## Your instructions:
Look through the records below for the line holding "veznik während (338, 2355)". Write it out exactly, with each following line through the line holding "новембар 2022 (338, 732)".
━━━
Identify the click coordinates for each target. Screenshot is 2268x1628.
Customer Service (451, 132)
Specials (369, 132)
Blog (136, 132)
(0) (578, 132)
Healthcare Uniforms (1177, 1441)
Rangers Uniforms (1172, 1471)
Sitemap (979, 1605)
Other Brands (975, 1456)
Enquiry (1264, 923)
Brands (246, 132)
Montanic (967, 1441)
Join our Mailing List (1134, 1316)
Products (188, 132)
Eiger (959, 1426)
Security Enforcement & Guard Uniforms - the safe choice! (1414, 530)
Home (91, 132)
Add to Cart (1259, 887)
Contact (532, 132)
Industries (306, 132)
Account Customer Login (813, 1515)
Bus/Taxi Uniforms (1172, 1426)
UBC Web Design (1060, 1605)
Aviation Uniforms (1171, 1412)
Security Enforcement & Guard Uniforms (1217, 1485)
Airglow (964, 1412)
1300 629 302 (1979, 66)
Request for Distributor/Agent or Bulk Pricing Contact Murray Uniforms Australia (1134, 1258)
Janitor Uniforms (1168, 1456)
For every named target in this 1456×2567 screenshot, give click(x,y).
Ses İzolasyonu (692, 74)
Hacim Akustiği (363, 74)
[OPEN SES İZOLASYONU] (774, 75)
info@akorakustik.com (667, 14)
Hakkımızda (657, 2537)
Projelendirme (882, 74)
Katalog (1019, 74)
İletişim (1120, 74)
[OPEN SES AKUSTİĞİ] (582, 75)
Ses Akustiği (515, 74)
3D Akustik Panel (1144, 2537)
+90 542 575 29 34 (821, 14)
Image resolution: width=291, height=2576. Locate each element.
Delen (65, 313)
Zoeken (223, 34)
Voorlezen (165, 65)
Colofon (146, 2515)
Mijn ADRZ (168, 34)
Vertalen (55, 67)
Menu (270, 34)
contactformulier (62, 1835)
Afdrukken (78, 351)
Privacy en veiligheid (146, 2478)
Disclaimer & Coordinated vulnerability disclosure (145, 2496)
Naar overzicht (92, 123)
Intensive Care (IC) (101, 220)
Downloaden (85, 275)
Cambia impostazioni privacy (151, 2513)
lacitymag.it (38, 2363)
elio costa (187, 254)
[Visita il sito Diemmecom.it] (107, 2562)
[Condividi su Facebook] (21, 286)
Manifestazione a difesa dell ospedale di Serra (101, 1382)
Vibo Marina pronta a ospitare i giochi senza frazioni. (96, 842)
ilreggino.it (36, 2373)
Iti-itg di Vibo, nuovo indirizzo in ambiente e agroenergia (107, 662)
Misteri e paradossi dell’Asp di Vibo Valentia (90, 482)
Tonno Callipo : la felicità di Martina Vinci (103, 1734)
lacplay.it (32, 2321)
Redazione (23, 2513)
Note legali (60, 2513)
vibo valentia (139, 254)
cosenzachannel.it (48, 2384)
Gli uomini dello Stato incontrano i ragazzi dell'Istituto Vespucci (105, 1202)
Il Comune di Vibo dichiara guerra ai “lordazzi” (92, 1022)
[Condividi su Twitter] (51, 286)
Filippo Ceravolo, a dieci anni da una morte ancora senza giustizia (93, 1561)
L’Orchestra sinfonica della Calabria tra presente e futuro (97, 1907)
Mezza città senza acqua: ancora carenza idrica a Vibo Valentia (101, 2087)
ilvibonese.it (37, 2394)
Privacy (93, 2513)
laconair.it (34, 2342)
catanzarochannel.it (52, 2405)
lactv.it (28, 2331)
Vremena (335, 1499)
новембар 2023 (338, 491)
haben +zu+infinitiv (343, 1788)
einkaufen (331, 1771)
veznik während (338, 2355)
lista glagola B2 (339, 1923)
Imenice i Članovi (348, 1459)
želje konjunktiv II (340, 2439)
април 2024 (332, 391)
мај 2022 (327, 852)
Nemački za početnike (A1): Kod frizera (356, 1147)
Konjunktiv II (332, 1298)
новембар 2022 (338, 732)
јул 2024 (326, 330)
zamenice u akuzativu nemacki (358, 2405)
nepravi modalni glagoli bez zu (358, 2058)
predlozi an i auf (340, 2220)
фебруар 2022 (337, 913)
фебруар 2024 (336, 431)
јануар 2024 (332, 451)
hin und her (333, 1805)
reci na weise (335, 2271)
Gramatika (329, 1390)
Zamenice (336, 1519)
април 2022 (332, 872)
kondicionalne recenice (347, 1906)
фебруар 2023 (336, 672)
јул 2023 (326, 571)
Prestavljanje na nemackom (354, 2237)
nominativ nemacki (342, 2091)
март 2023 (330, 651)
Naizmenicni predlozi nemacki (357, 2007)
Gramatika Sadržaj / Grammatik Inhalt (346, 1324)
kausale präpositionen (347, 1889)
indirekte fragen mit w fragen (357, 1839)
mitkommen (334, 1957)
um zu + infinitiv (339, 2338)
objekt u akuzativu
━━━
## Result of the task:
veznik während (338, 2355)
lista glagola B2 (339, 1923)
Imenice i Članovi (348, 1459)
želje konjunktiv II (340, 2439)
април 2024 (332, 391)
мај 2022 (327, 852)
Nemački za početnike (A1): Kod frizera (356, 1147)
Konjunktiv II (332, 1298)
новембар 2022 (338, 732)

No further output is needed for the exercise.